Negotiators were pushing on with clearing away some of the finer technical points scattered around Kyoto's notoriously complex rulebook, diplomats said.

But the biggest question of all remained unanswered: whether the accord, born in the Japanese city of that name six years ago, will at last take effect or be left to gather dust as a relic of environmental law.

Russia, which holds Kyoto's future in its hands under the accord's ratification arithmetic, raised new doubts on Thursday.

It voiced objections to rules on foreign investments in clean technology, an area where its sputtering economy has a keen interest, and demanded further negotiations.

"This and a number of other obligations have significantly changed the conditions under which we could possibly participate in the Kyoto Protocol in its present form," Russian delegation chief Alexander Bedritsky warned.

Kyoto was agreed as a "framework" agreement in 1997, setting down the goals by which industrialised countries, but not poorer ones, would reduce their emissions of fossil gases by 2008-2012 as compared with their 1990 levels.

It took four years of bitterly-fought talks for a deal on its rulebook, as nations wrangled over untested ideas such as a market in carbon emissions.

At times, they were embroiled almost literally in tree-counting -- "forest sinks" that soak up carbon dioxide and could thus be offset against national pollution outputs.

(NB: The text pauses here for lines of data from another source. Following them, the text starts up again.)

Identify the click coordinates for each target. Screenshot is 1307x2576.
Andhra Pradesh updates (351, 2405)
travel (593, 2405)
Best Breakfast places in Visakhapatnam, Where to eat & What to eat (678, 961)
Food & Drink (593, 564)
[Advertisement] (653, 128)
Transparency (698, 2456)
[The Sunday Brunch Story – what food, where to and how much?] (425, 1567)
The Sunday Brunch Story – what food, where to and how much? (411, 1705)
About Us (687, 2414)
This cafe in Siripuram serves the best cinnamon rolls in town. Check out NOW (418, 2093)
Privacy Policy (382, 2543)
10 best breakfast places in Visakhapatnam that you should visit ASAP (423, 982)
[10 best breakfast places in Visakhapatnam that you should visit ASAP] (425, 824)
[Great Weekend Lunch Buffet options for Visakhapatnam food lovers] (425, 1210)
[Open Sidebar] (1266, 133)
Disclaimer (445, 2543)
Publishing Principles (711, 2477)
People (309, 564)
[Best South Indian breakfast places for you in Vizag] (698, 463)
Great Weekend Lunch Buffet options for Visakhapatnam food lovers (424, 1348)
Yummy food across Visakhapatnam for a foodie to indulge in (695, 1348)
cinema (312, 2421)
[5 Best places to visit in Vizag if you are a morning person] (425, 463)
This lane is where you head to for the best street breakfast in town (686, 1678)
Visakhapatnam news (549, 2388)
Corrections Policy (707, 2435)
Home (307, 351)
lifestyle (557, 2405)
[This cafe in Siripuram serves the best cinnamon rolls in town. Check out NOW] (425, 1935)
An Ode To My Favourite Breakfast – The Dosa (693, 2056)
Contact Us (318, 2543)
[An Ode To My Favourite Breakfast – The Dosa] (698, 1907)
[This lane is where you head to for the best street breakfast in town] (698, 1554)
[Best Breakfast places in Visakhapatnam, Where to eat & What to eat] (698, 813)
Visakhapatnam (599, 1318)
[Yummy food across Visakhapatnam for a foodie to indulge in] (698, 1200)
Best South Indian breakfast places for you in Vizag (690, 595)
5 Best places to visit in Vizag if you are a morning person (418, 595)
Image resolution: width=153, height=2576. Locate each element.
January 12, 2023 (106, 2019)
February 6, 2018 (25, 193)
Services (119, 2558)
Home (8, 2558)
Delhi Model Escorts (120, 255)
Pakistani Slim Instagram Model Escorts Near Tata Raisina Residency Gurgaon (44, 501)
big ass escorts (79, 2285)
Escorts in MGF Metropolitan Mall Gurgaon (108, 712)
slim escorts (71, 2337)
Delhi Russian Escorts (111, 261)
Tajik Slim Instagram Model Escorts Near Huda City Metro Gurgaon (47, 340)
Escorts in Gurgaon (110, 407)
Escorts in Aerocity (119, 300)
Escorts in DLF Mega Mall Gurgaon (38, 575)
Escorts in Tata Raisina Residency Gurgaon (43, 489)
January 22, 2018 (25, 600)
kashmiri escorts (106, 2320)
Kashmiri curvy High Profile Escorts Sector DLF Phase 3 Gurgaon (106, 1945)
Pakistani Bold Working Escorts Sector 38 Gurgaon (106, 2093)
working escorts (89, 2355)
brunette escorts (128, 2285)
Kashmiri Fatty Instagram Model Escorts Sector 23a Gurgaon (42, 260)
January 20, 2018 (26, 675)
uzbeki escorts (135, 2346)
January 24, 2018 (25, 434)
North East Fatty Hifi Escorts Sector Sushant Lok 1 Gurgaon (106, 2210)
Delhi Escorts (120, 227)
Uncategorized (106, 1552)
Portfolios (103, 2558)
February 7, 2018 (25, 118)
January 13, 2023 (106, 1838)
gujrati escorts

A crippling blow was dealt in March 2001 when the United States walked out, in what was one of President George W. Bush's first acts in office, and this stripped the Protocol of the world's biggest polluter and carbon-market player.

Friday's negotiations focused on two funds -- one for developing countries, the other for the least developed countries -- to help these nations adapt to climate change.

Kazakhstan, Ukraine and Venezuela on Thursday pledged they would soon join 120 other nations that have ratified Kyoto.

The 12-day Milan marathon, gathering 188 states and other UN members, included a two-day meeting of environment ministers, gathered under the auspices of Kyoto's parent treaty, the UN Framework Convention on Climate Change (UNFCCC).

Among its highlights were new data about the cost, in health and economic terms, of climate change.

A report by the World Health Organisation (WHO) said changing weather patterns would unleash outbreaks of diarrhoea, malaria and dengue fever in vulnerable countries, while swathes of southern Asia could be hit by malnutrition because of the effects on agriculture.

And reinsurance giant Munich Re estimated natural disasters, most of them caused by extreme weather, cost the world more than 60 billion dollars in 2003, up 10 percent over 2002.

The UN's top scientific body on global warming, the Intergovernmental Panel on Climate Change (IPCC), believes the Earth's average surface temperature increased by about 0.6 C (1.08 F) during the 20th century, of which two-thirds has occurred since 1975, when the effects of the age of oil began to kick in.

It projects a rise of between 1.4 and 5.8 C (2.5-10.4 F) from 1990-2100, with the variation depending on how much action is taken to curb greenhouse-gas emissions.

At the top end of the IPCC's estimates, sea levels could rise by 88 centimetres (55 inches), drowning many small island states and delta regions.